Record excerpts
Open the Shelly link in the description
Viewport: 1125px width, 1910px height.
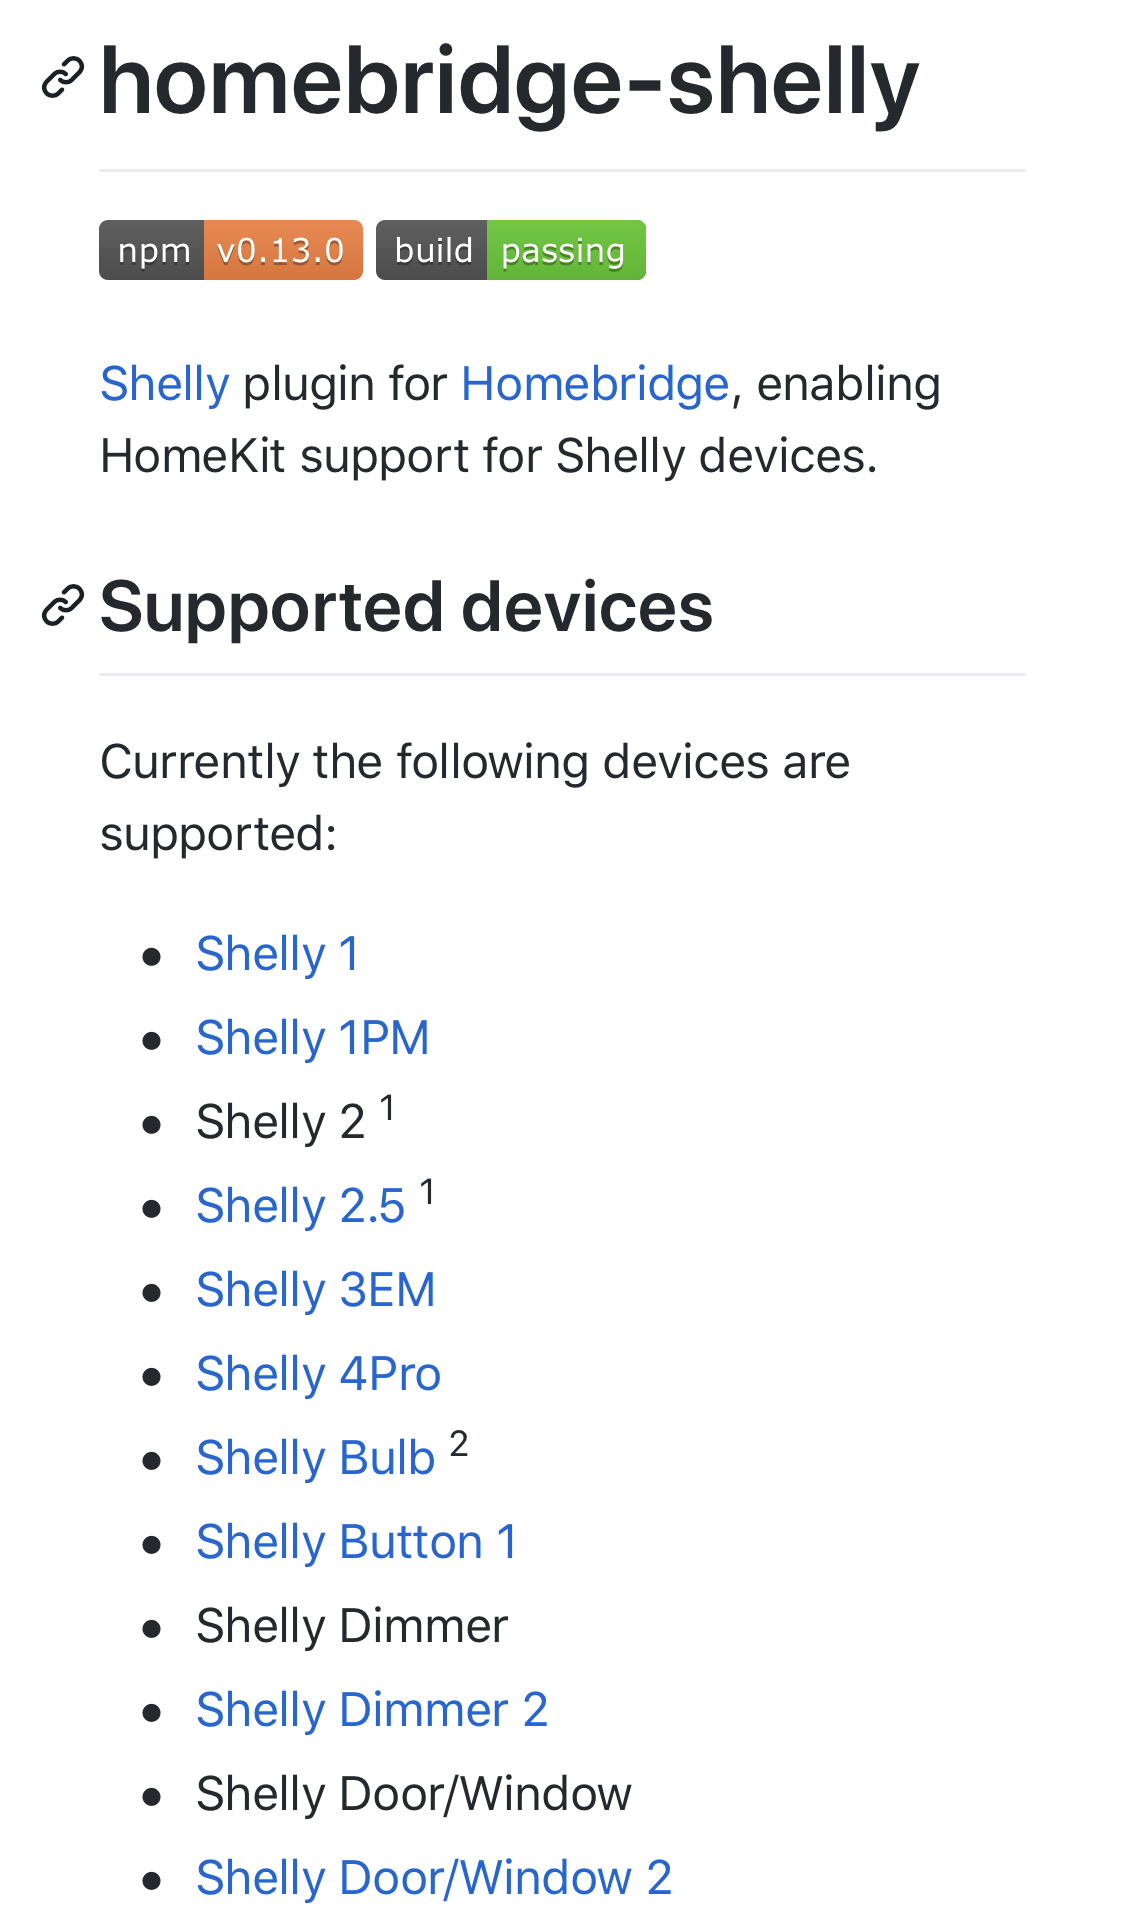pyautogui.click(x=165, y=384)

--

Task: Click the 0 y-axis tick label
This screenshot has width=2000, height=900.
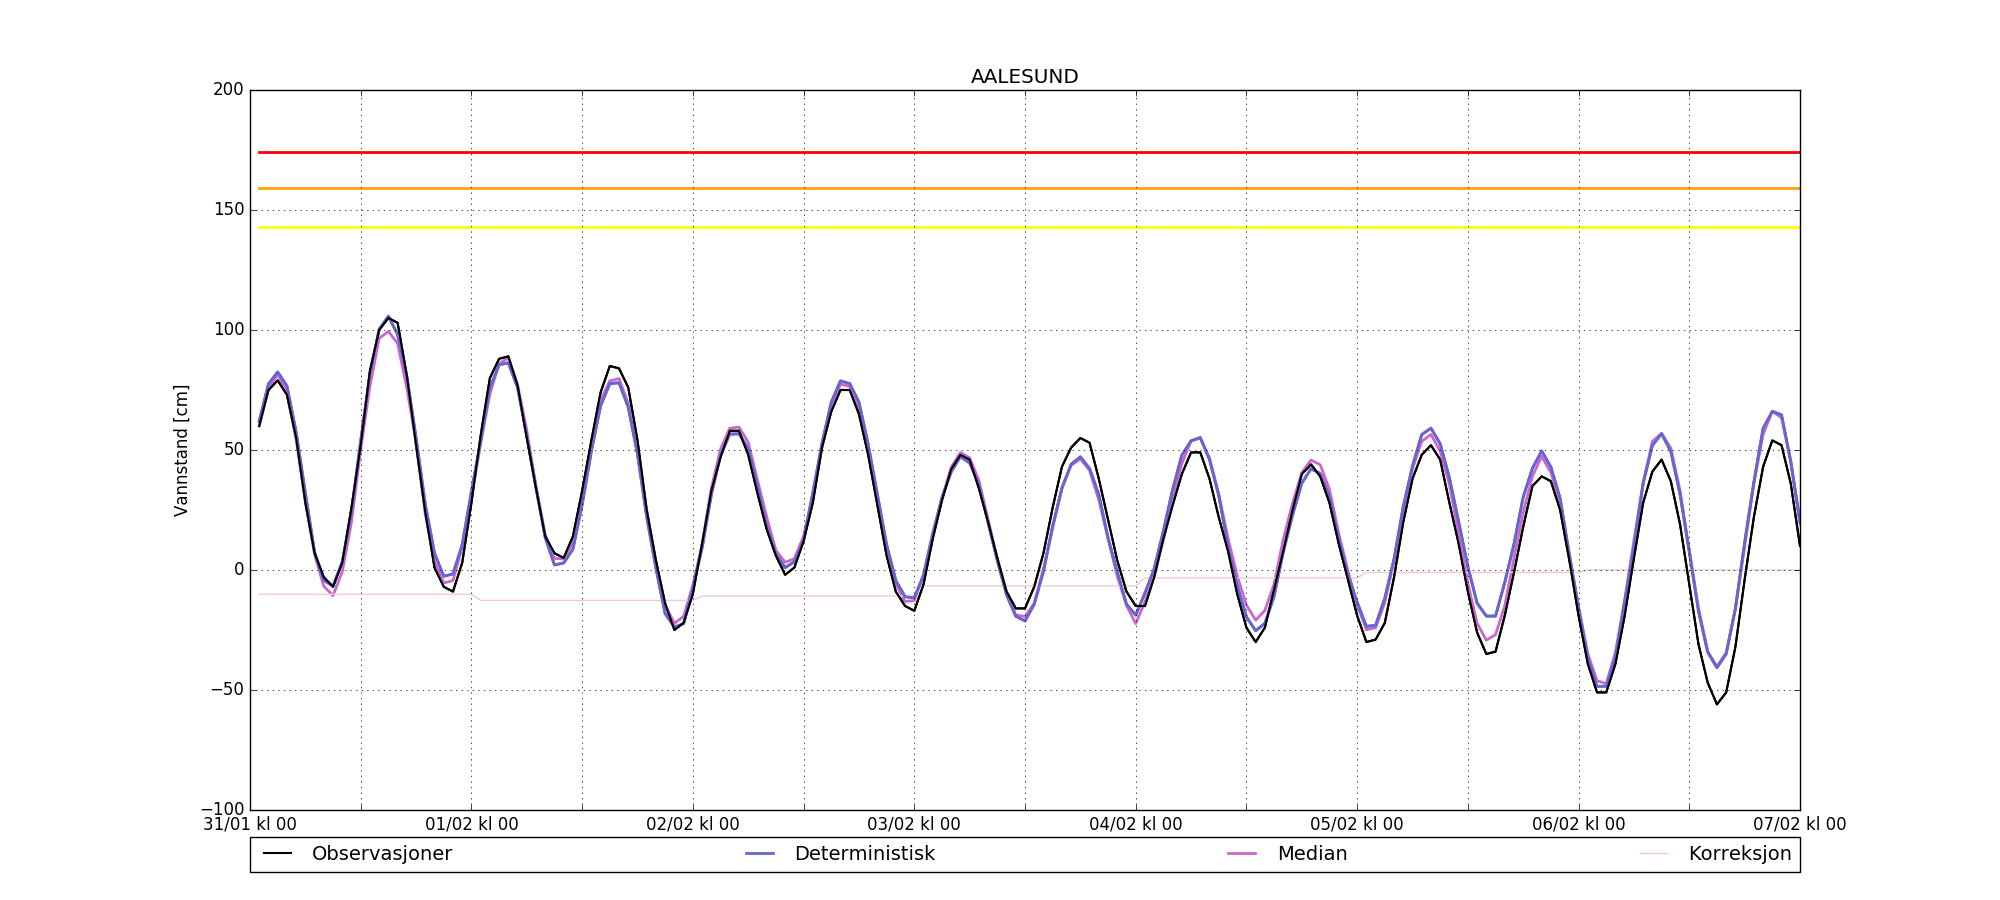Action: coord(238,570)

Task instructions
Turn everything from the line containing "Task: Click the 0 y-axis tick label" down to the line containing "Action: coord(238,570)" into a JSON list of strings, one per line, skipping blank lines. Leave the pictures out of the answer.

Solution to the exercise
[
  "Task: Click the 0 y-axis tick label",
  "This screenshot has width=2000, height=900.",
  "Action: coord(238,570)"
]